Naquilo ou daquilo são contrações de uma proposição com um pronome, espécies de atalho gramatical para arrepiar caminho; nestes casos só atrapalham o que é simples. Alguns destes naquilos e daquilos terão entrado na comunicação de Bruno Lage, porque o que se viu do Benfica esta quinta-feira, em Zagreb, foram trapalhadas sucessivas. Passes. Cruzamentos. Perdas de bola. Ideias.

Tudo trocado e tudo diferente do que se vira, por exemplo recente, no FC Porto.

Não é que o Benfica tenha entrado mal, mas é que tenha estado realmente mal a partir do momento em que Grimaldo chutou contra o pé do guarda-redes Livakovic. Essa foi uma boa ocasião, logo ao minuto sete, e acabou por ser a única ocasião do Benfica até final da primeira-parte. Na verdade, acabou por ser a melhor ocasião daí até ao fim do jogo, o que é verdadeiramente surpreendente tendo em conta o histórico recente – e dentro daquilo que é real valor do adversário.

### TAREFA
Diga se cada afirmação concorda com o texto sobre o jogo do Benfica em Zagreb, respondendo sim ou não e citando as palavras decisivas do texto. (a) O Benfica entrou mal no jogo. (b) A ocasião de Grimaldo foi a única do Benfica até ao fim da primeira parte. (c) O jogo realizou-se numa quarta-feira. Não é preciso consultar as linhas.

### OS DADOS

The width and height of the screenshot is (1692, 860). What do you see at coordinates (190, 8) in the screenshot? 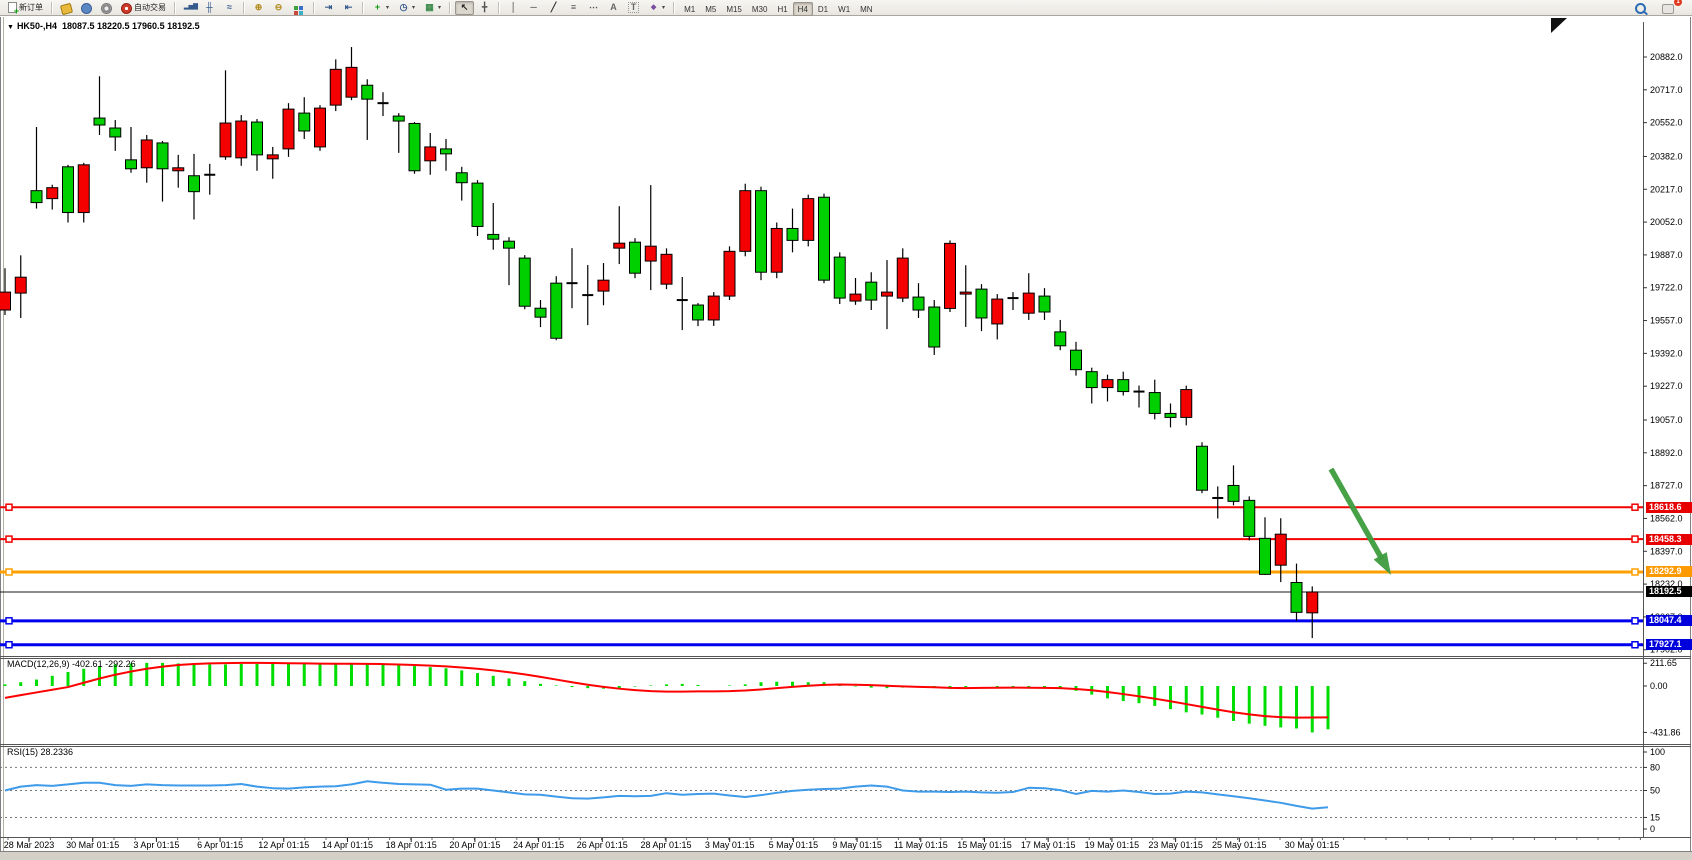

* * *

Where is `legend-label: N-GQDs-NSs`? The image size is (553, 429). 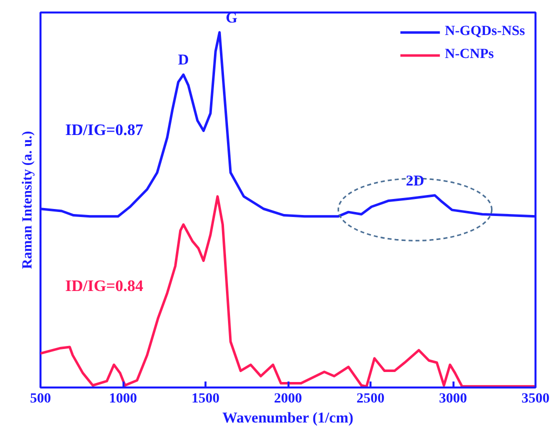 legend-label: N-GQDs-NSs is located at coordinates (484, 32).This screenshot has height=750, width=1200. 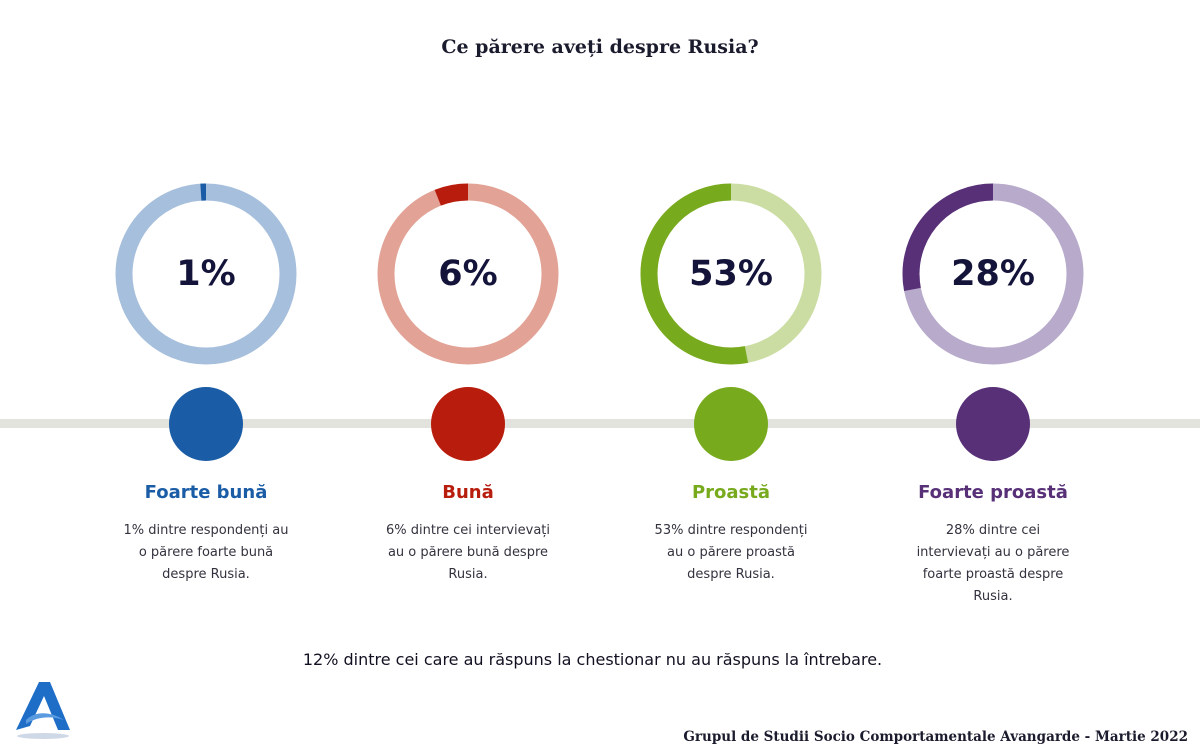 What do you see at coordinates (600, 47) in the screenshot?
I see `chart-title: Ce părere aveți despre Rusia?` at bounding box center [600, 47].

---

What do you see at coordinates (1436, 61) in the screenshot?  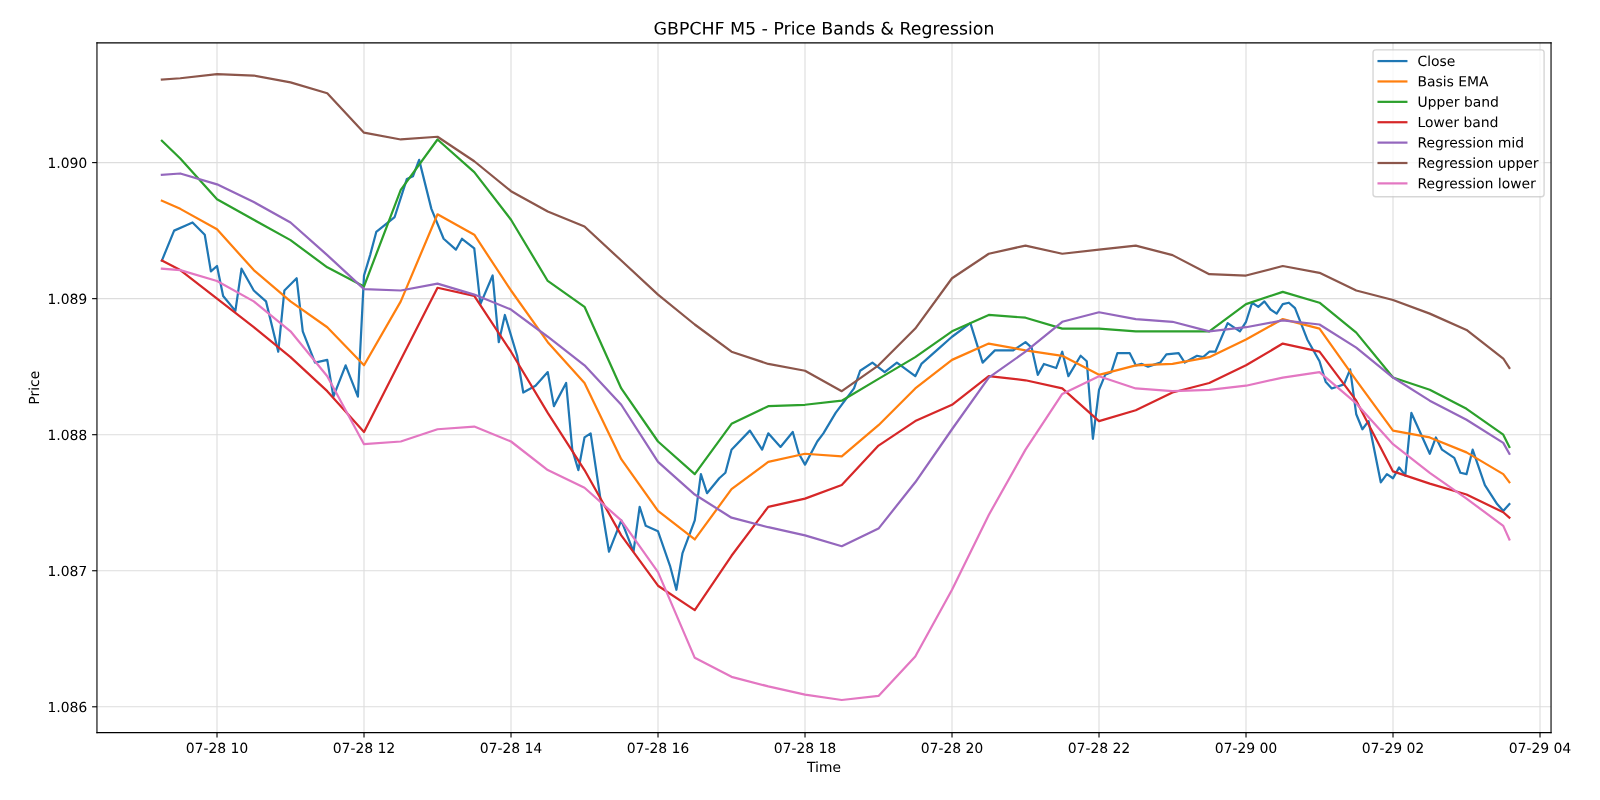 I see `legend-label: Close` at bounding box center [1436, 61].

### RESPOSTA
(a) Não: "Não é que o Benfica tenha entrado mal".
(b) Sim: "acabou por ser a única ocasião do Benfica até final da primeira-parte".
(c) Não: "esta quinta-feira, em Zagreb".